In this paper, a two-stage stochastic unit commitment (UC) model considering flexible scheduling of demand response (DR) is proposed. In the proposed UC model, the DR resources can be scheduled: (1) in the first stage, as resources on a day-ahead basis to integrate the predicted wind fluctuation with lower uncertainty; (2) in the second stage, as resources on an intra-day basis to compensate for the deviation among multiple wind power scenarios considering the coupling relationship of DR on available time and capacity. Simulation results on the Pennsylvania-New Jersey-Maryland (PJM) 5-bus system and IEEE 118-bus system indicate that the proposed model can maximize the DR value with lower cost.
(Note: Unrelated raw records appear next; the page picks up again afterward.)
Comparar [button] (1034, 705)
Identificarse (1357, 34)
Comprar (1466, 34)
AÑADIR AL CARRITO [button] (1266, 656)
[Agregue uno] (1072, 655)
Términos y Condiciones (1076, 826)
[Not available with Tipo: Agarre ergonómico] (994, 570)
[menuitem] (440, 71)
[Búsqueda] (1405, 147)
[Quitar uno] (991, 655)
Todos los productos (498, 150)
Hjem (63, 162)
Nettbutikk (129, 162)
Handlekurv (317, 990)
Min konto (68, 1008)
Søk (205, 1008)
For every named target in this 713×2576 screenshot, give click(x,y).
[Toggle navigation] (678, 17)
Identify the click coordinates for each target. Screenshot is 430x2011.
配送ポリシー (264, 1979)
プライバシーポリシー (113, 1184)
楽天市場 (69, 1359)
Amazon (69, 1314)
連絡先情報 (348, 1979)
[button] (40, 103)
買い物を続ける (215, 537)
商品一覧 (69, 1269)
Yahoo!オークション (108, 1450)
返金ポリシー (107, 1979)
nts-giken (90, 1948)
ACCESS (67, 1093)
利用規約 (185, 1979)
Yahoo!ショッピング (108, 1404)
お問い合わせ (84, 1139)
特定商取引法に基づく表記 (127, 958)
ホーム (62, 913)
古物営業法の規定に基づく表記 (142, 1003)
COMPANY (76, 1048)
Moreover, different types of DR resources may vary in the contract costs (capacity costs), the responsive costs (energy costs), the time of advance notice, and the minimum on-site hours. The responsive cost is considered as the most important factor affecting DR scheduling. In addition, the first-stage DR is dispatched more frequently when transmission constraints congestion occurs.

Suggested Citation

  • Beibei Wang & Xiaocong Liu & Feng Zhu & Xiaoqing Hu & Wenlu Ji & Shengchun Yang & Ke Wang & Shuhai Feng, 2015. "Unit Commitment Model Considering Flexible Scheduling of Demand Response for High Wind Integration," Energies, MDPI, vol. 8(12), pages 1-22, December.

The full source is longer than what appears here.